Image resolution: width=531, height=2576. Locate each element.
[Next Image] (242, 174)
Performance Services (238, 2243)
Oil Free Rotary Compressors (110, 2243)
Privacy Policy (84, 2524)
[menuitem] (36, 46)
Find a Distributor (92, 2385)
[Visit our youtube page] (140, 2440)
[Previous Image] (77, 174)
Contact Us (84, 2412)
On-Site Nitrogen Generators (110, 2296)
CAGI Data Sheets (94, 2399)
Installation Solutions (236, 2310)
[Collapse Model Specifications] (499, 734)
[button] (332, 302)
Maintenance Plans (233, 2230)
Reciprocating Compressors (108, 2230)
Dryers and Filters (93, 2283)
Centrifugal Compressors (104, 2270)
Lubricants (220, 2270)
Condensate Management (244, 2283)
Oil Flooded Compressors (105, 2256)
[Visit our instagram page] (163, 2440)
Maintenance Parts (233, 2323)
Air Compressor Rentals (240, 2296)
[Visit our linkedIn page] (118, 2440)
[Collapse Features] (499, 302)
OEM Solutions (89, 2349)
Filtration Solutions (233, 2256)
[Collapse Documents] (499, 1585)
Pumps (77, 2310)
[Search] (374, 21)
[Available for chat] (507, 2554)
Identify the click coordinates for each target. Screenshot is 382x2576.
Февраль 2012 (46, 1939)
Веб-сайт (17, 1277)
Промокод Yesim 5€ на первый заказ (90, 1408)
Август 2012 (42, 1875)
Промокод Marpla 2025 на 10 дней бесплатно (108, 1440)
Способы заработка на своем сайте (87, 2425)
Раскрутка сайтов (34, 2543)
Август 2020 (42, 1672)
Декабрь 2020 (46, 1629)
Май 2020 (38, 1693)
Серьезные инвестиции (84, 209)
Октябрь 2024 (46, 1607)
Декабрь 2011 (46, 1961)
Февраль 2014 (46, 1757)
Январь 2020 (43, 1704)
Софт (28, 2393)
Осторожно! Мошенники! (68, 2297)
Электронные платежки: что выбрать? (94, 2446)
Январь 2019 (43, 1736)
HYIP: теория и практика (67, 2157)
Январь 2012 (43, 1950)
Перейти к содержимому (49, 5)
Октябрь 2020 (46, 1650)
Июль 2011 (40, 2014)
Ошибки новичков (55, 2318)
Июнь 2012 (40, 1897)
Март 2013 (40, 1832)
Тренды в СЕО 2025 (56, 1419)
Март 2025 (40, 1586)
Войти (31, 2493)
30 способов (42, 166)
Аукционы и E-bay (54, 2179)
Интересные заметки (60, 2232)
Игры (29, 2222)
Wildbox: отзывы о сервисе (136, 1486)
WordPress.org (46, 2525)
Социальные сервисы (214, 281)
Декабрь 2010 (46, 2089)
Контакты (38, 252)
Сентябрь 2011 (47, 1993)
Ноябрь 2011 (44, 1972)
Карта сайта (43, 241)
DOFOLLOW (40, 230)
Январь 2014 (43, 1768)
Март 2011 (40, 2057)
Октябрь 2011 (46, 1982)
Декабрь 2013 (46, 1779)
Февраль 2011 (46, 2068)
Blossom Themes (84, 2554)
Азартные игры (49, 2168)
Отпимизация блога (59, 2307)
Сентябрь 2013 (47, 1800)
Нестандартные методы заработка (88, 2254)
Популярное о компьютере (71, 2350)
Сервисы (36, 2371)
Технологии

----

__Your objective__
Note down each line above where the word "Февраль" occurs.

__Written answer__
Февраль 2012 (46, 1939)
Февраль 2014 (46, 1757)
Февраль 2011 (46, 2068)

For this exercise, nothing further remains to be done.